You can use any Visual Studio edition you need and you can afford. See a comparison of features here:
http://www.visualstudio.com/en-us/products/compare-visual-studio-products-vs.aspx[
^], I suggest you try
Community edition[
^]. It is also free, and can be also used for commertial applications (check
this[
^] article), but much better than Express.
You wrote, that you want to host your application and data in the cloud. First of all, if you don't trust your provider, forget it. In general you don't encrypt data on server side. You can, but in case you need to dechyper data on server side, it has no use. So le't suppose you trust your provider, and data is stored unencrypted. You wrote you need to enctrypt the communication of the web application. The mechanism you described is existing, it is called
https[
^]. All the data is travelling encrypted from server to client. You can combine http and https as encryption costs. It's resource cost might or might not be charged by the provider, but if you want regular or extended (green bar) certificate it will cost you for sure. Still, this is the only way to assure your clients that your site is trustworthy. Self-signed certificates are for development purposes only. If you want, you can build your application in a way where GUI elements are served over http, and all data is travelling via https, but if you can afford, deliver all contetn over https.

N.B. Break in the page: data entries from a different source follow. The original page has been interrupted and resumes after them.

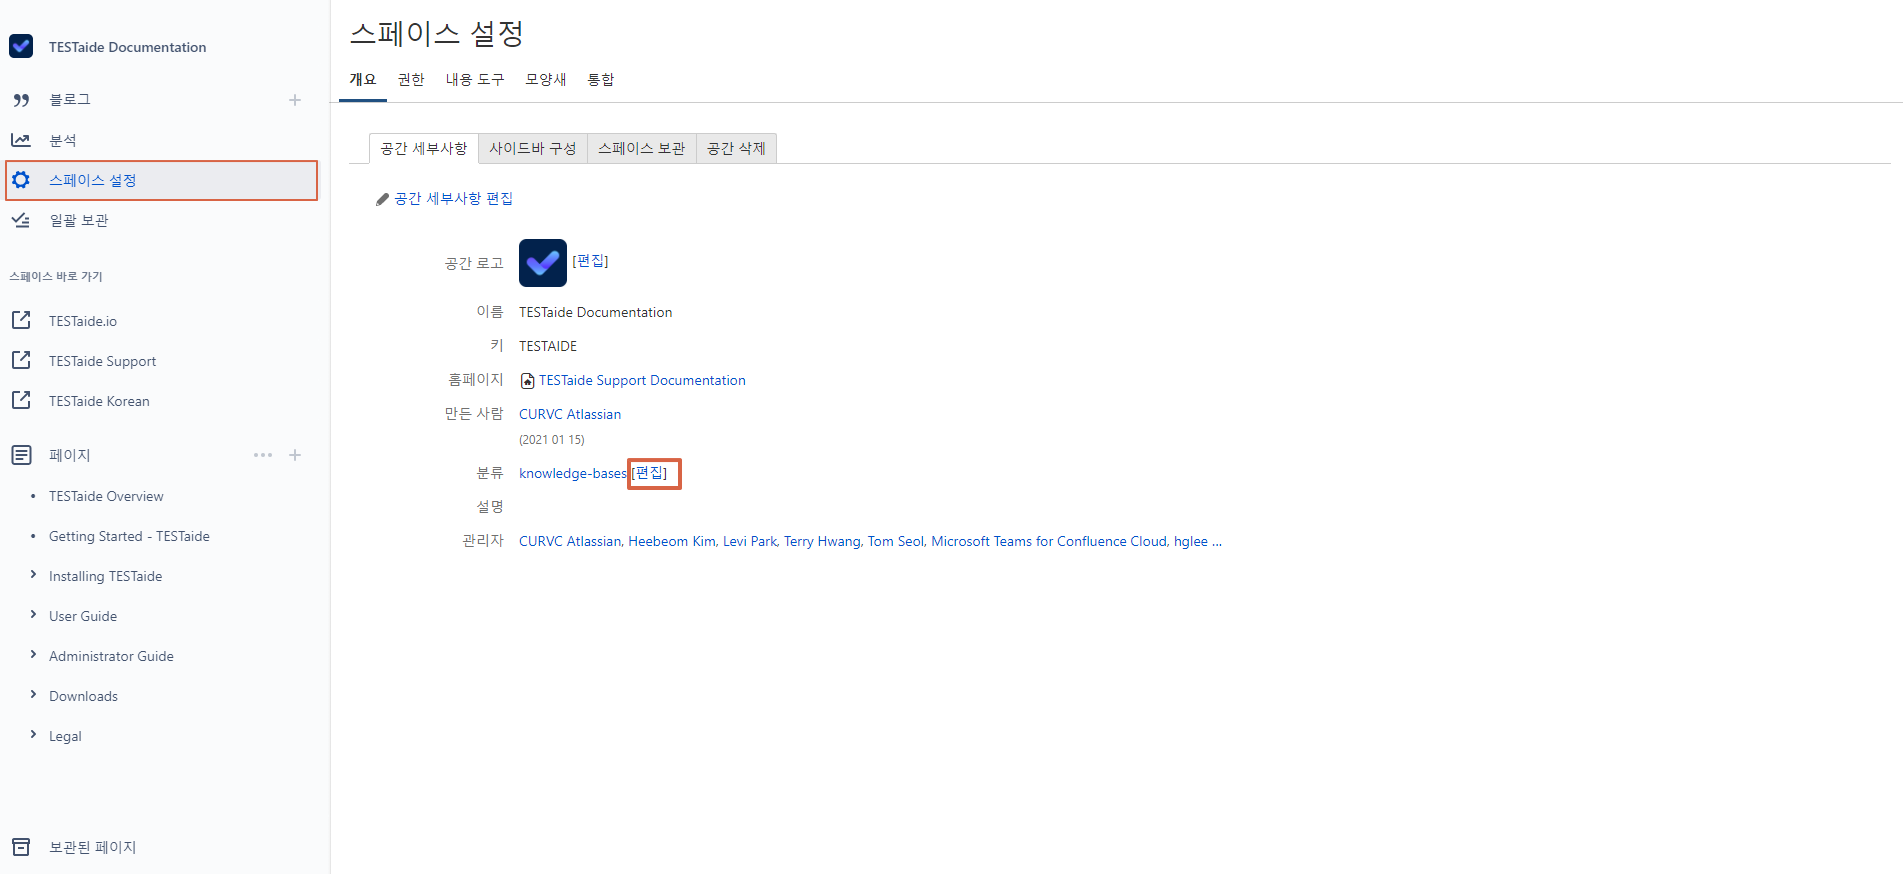This screenshot has height=874, width=1903.
Task: Click the plus icon to add page
Action: pos(295,455)
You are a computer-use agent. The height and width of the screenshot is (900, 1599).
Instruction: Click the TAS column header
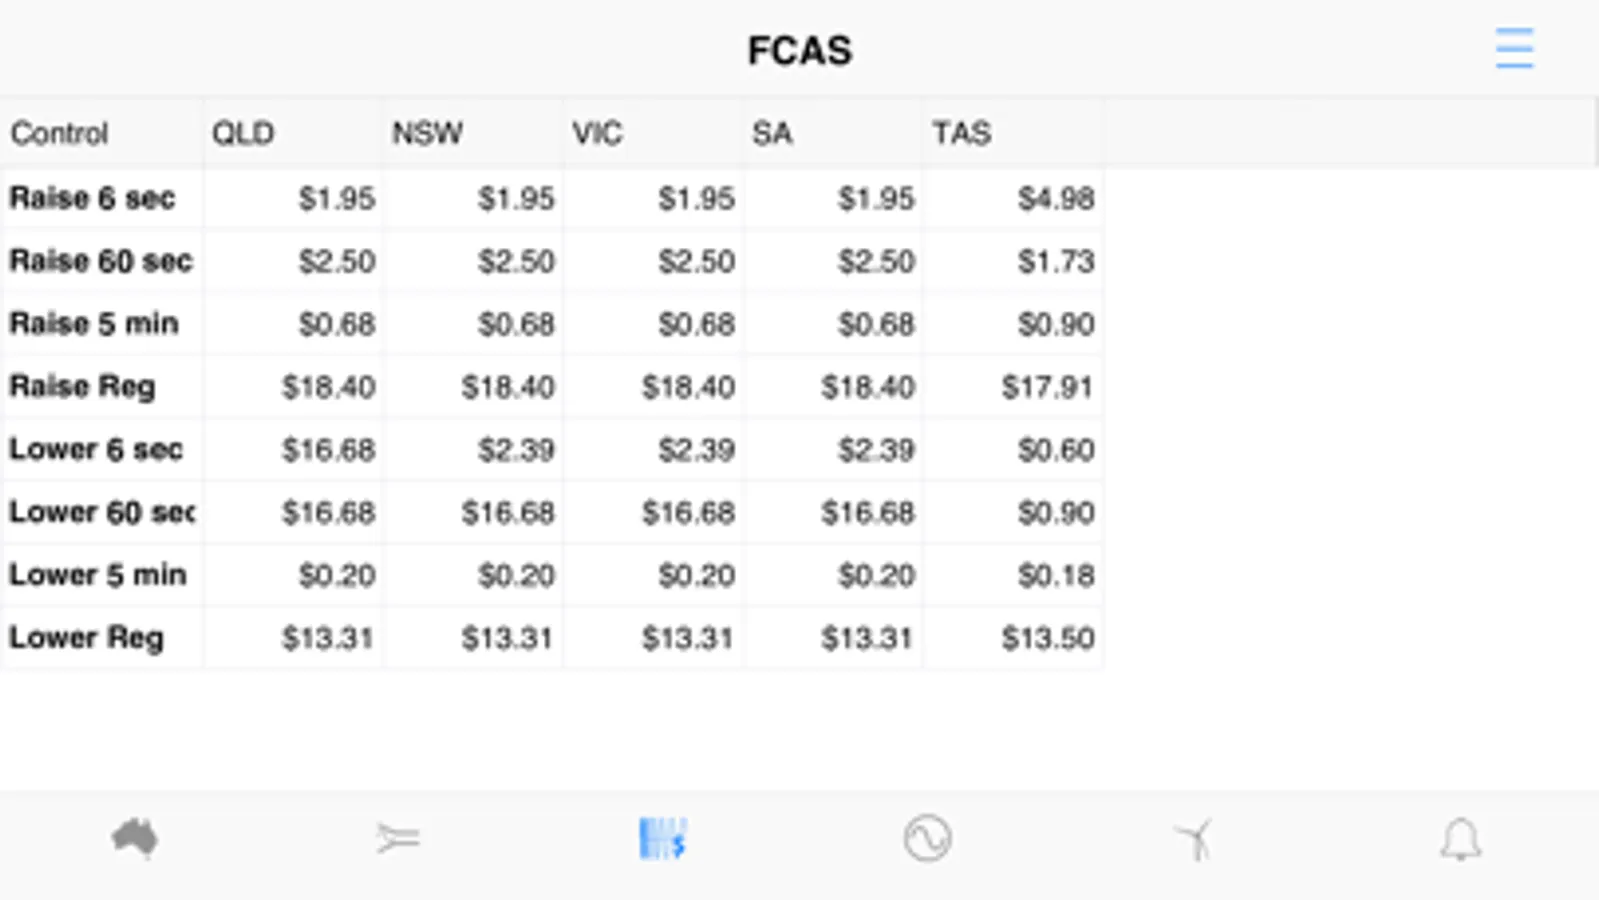pyautogui.click(x=962, y=133)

But https won't assing fixed key to the clients. If you need that you can implement PKI on javascript side (
http://pkijs.org/[
^]), but I don't think it is the way to do this. If you want to restrict access to the site, and harden the application, you can use client side cerificate authentication. You issue certificates for the clients, which they install. You can
configure IIS[
^] to use authenticate the client based on this. Windows certificate store is secure, I can't figure out a situation where certificate authentication and https are not enough. Yes, it is automatic, thus client don't need to povide any key, but you still can add username-password authentication on top of it.